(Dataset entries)
========
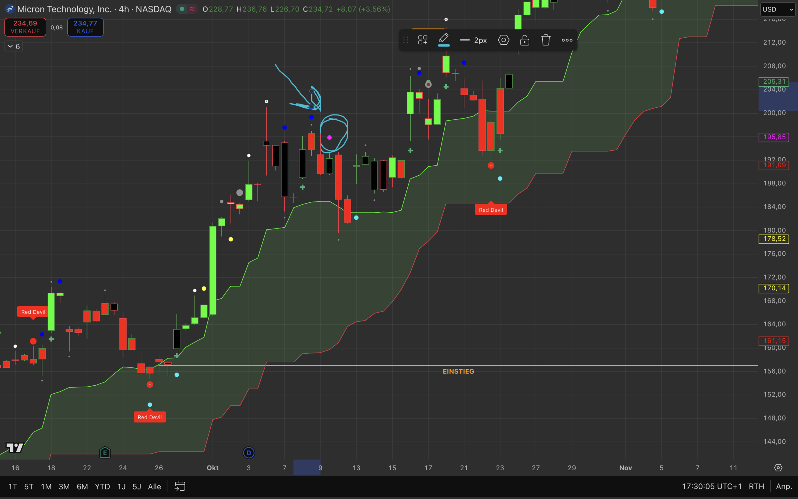Screen dimensions: 798x499
Task: Toggle the lock on the drawing
Action: tap(525, 40)
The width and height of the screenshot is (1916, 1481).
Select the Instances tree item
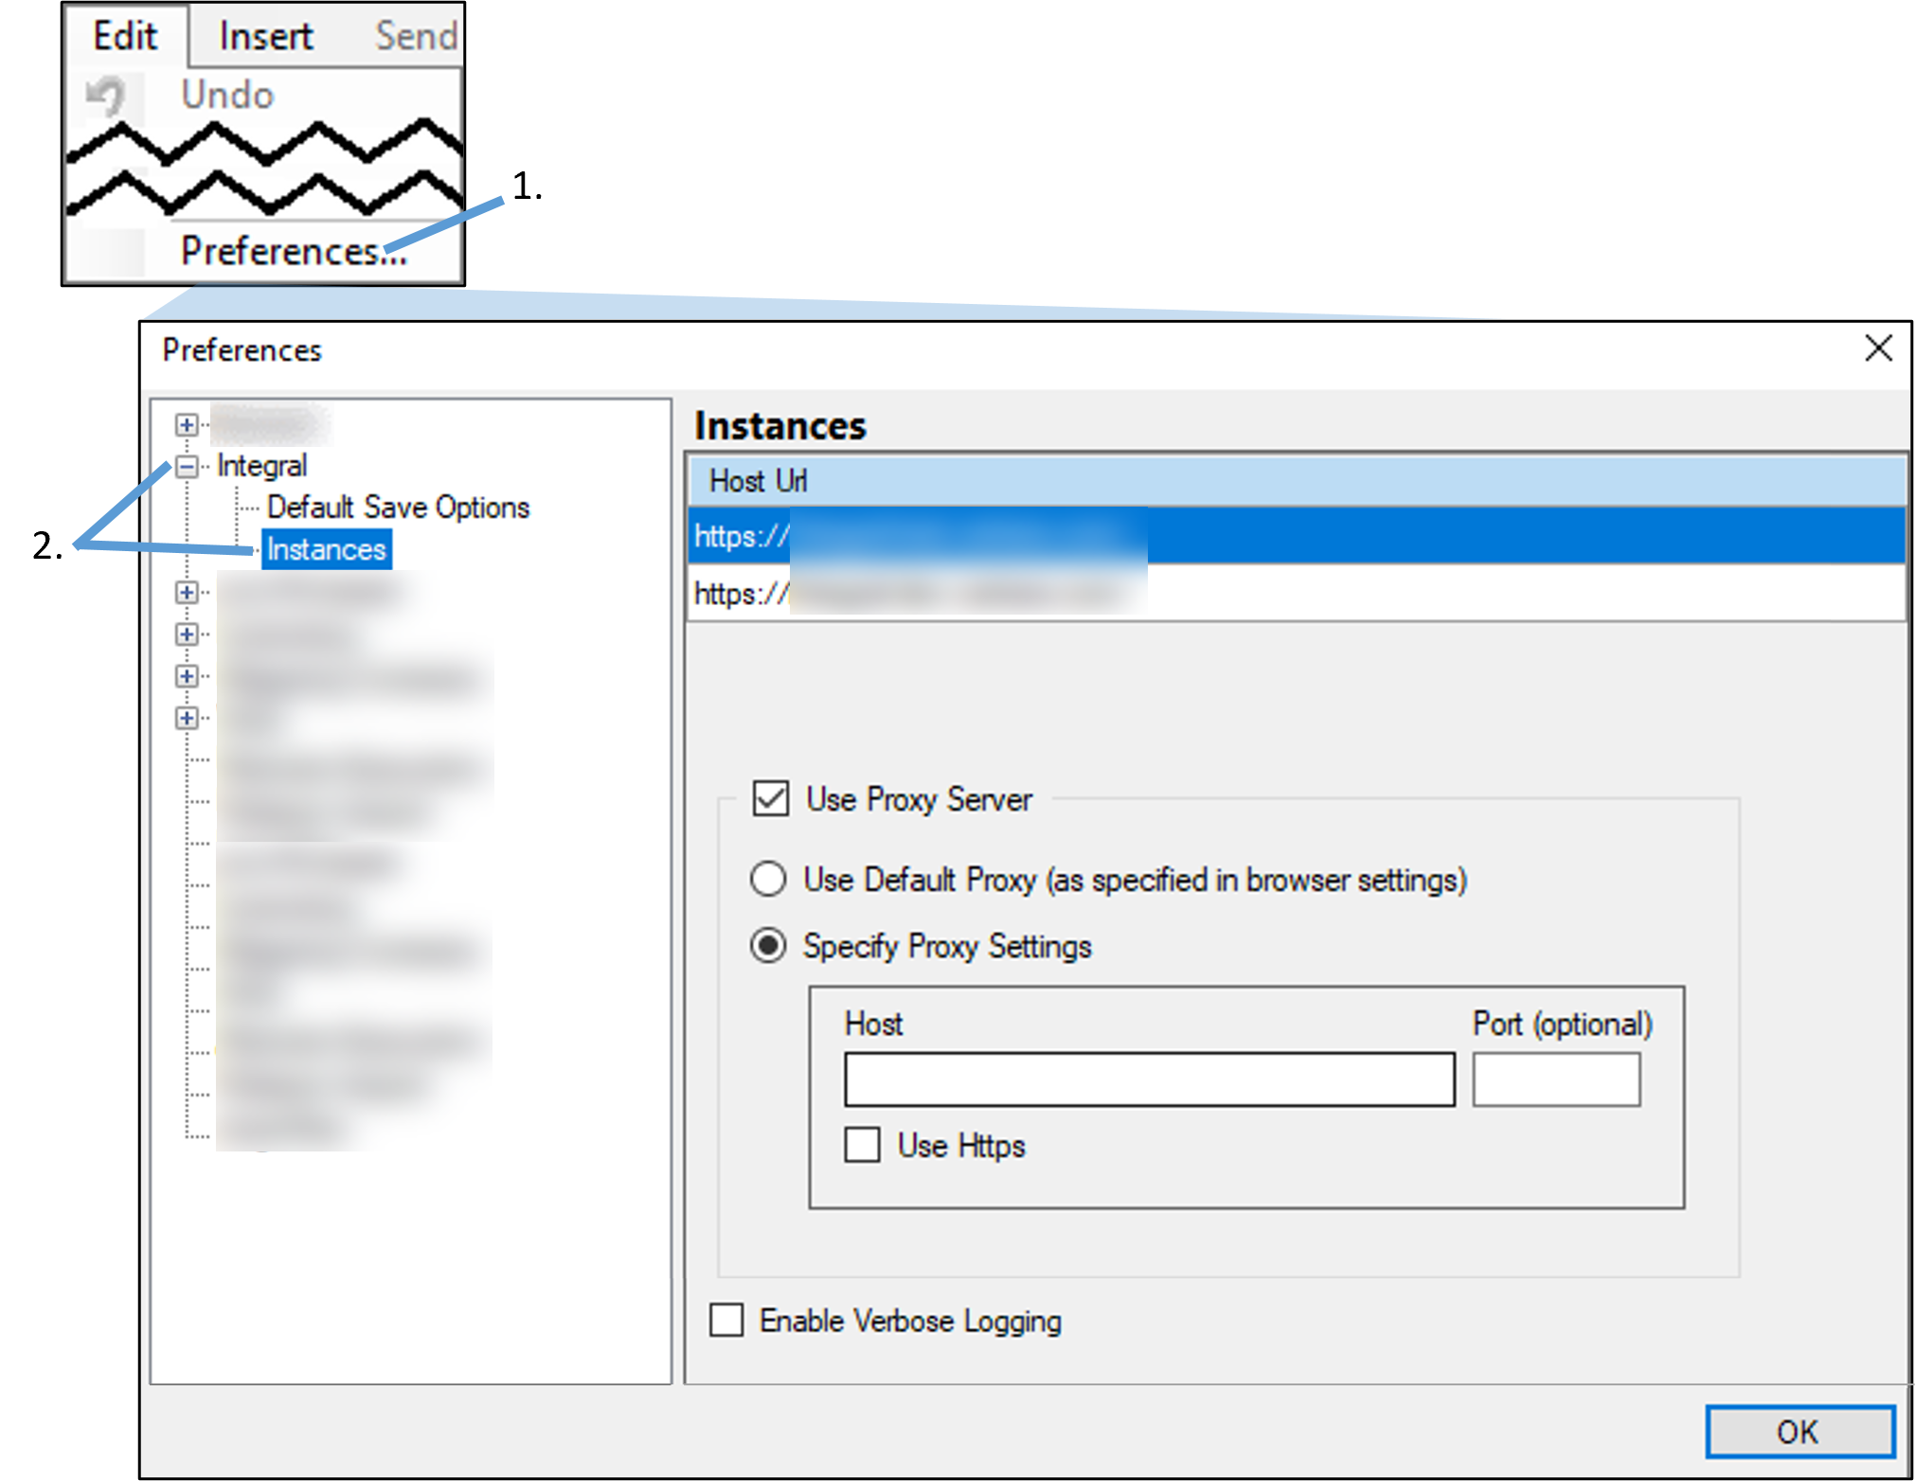click(x=326, y=549)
========
Starting at the line that holds "The width and", retype every line through the end of the data, both ends included. Pictures stay out of the copy.

▶ Solution to this task:
The width and height of the screenshot is (1916, 1481).
Select the Instances tree item
click(x=326, y=549)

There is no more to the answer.